No, Walmart isn't getting into the cloud computing business to compete with its retail rival. But it has open sourced OneOps, a cloud management tool the company uses internally to run the infrastructure that underpins its e-commerce sites. Now any company will be able to use Walmart's software to create, manage, and migrate applications across multiple cloud computing infrastructures, including Amazon, Microsoft's Azure, and Rackspace. The point here isn't to hobble Amazon's cloud business. In fact, it could make it easier for some companies to use Amazon Web Services, since it will be easier to migrate applications between their own data centers and Amazon's cloud—and they'll have to worry less about getting locked in to Amazon's services.

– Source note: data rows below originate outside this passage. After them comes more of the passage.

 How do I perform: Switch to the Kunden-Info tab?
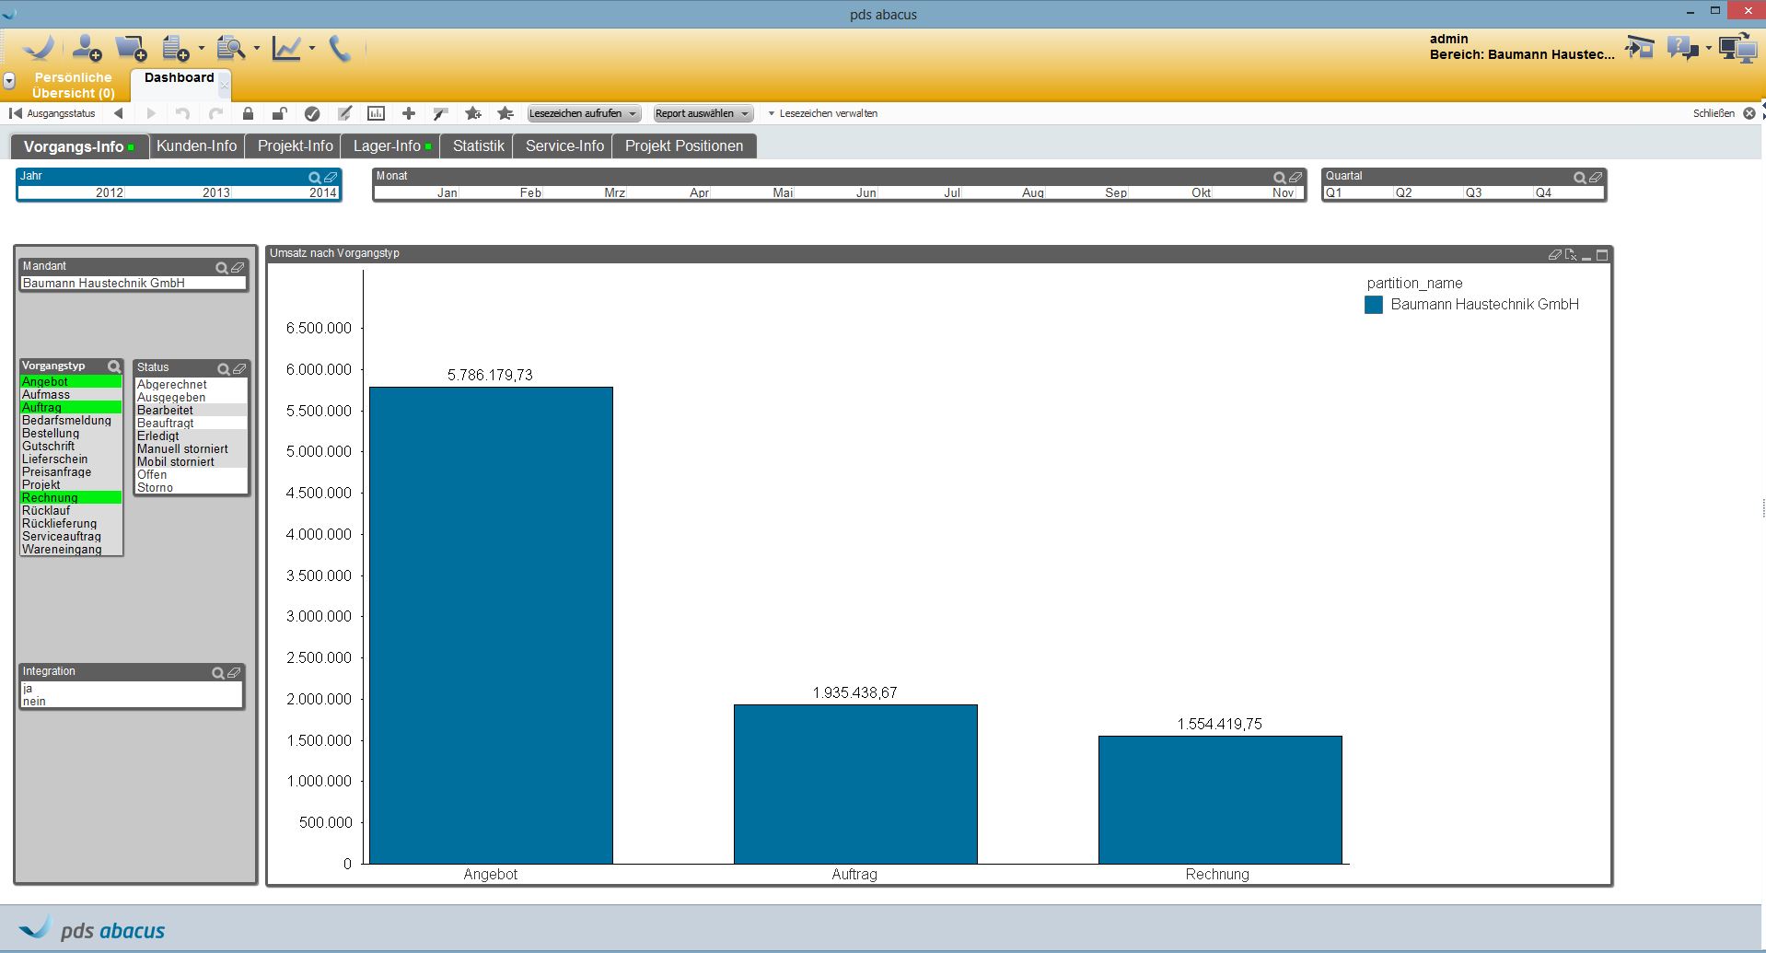[196, 145]
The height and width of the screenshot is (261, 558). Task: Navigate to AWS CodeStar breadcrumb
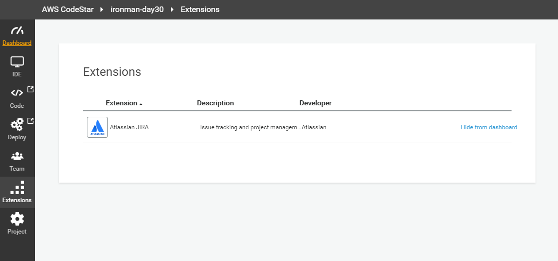point(67,9)
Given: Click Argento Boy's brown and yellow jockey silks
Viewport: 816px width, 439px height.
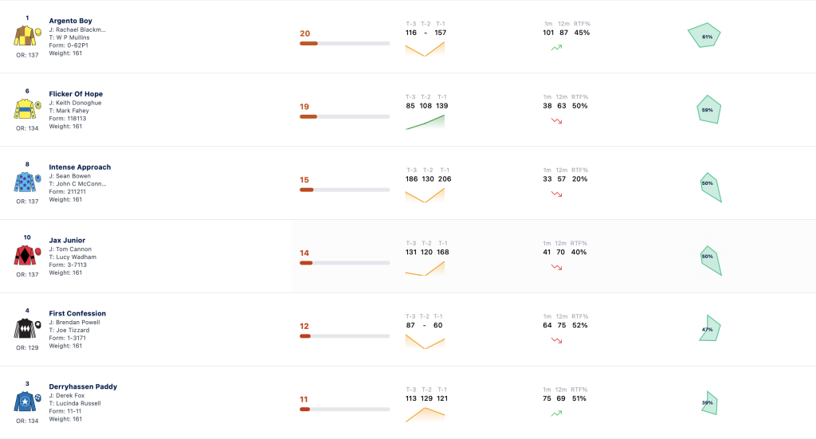Looking at the screenshot, I should (27, 36).
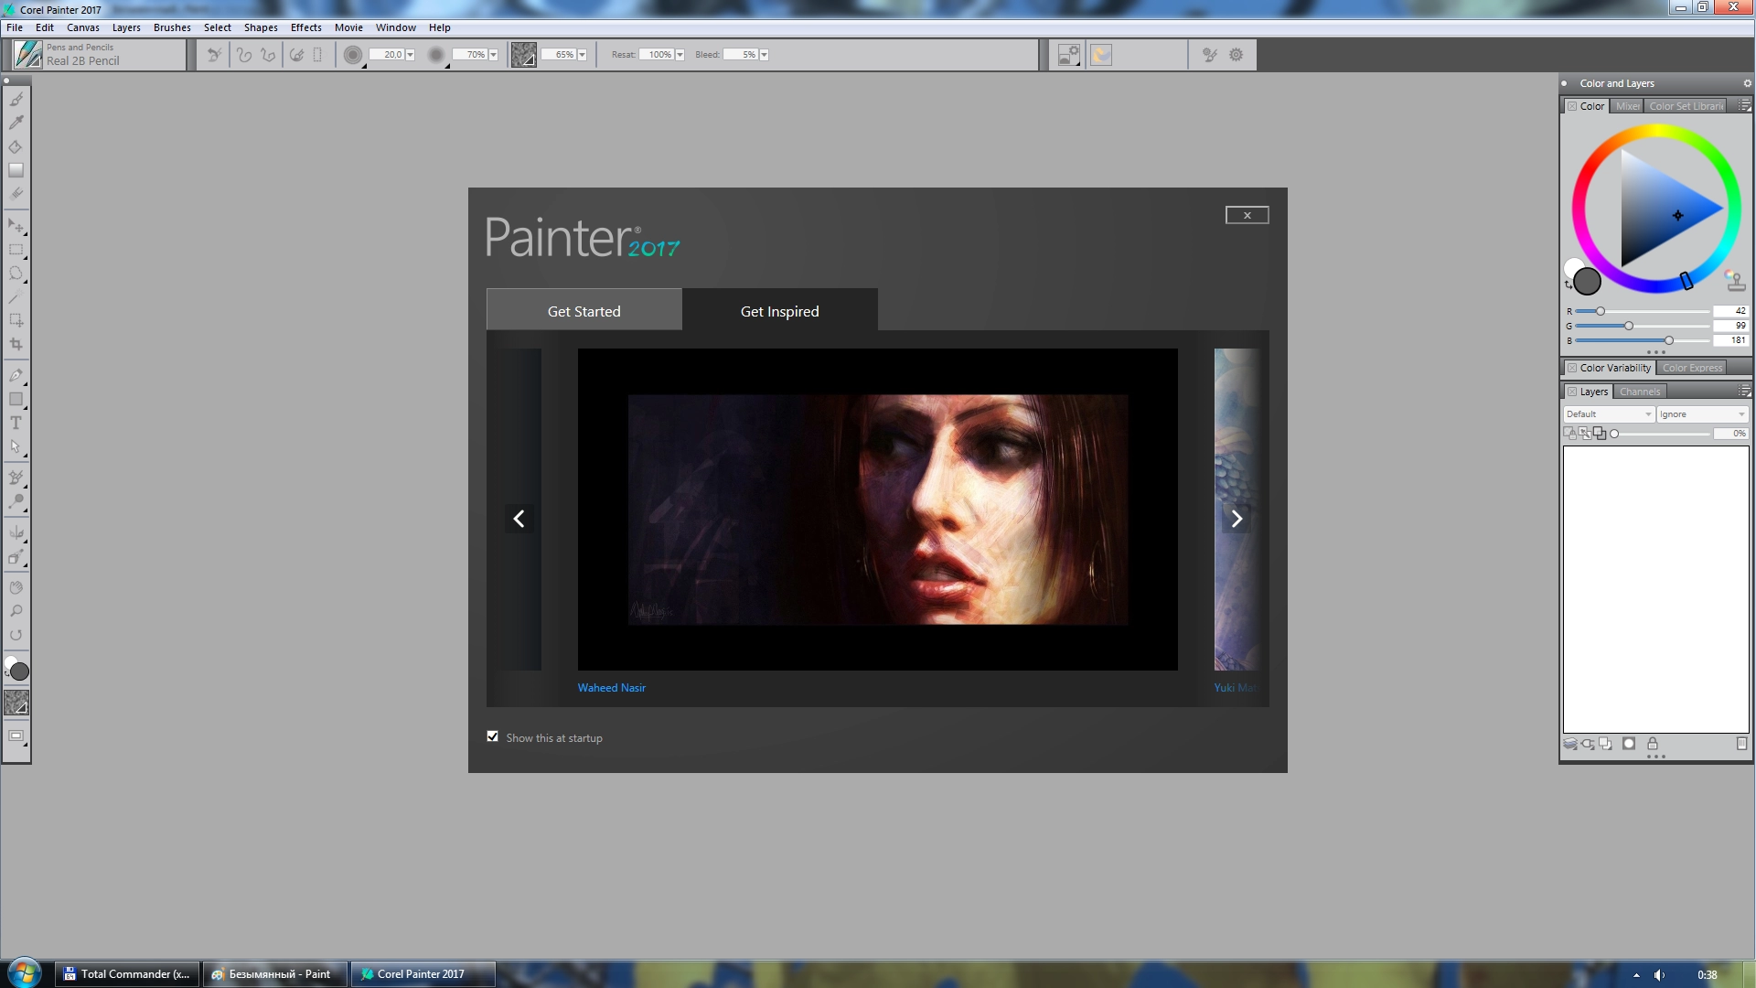Open the Effects menu

(305, 27)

This fear of being locked in is what drove Walmart to acquire OneOps back in 2013, says Jeremy King, the CTO of Walmart Labs, the division of the company that handles software engineering for all of Walmart's brands.
King joined Walmart in 2011 with the mandate of modernizing the infrastructure that ran the company's e-commerce efforts. "We realized the old tech stack wasn't going to cut it," he says. "It was all five years from being end of life. So we needed to do cloud."
King and his team decided to focus entirely on open source software, so the company wouldn't be beholden to any one software vendor for the foreseeable future. They standardized on OpenStack, a tool that helps developers create their own Amazon-style clouds, and started acquiring companies, including OneOps, in order to bring experienced open source developers into Walmart.
Now,by open sourcing OneOps, Walmart can work with the larger opens ource community to expand the tool's functionality and support even more technologies, making it possible manage whatever new software the company wants to adopt in the future.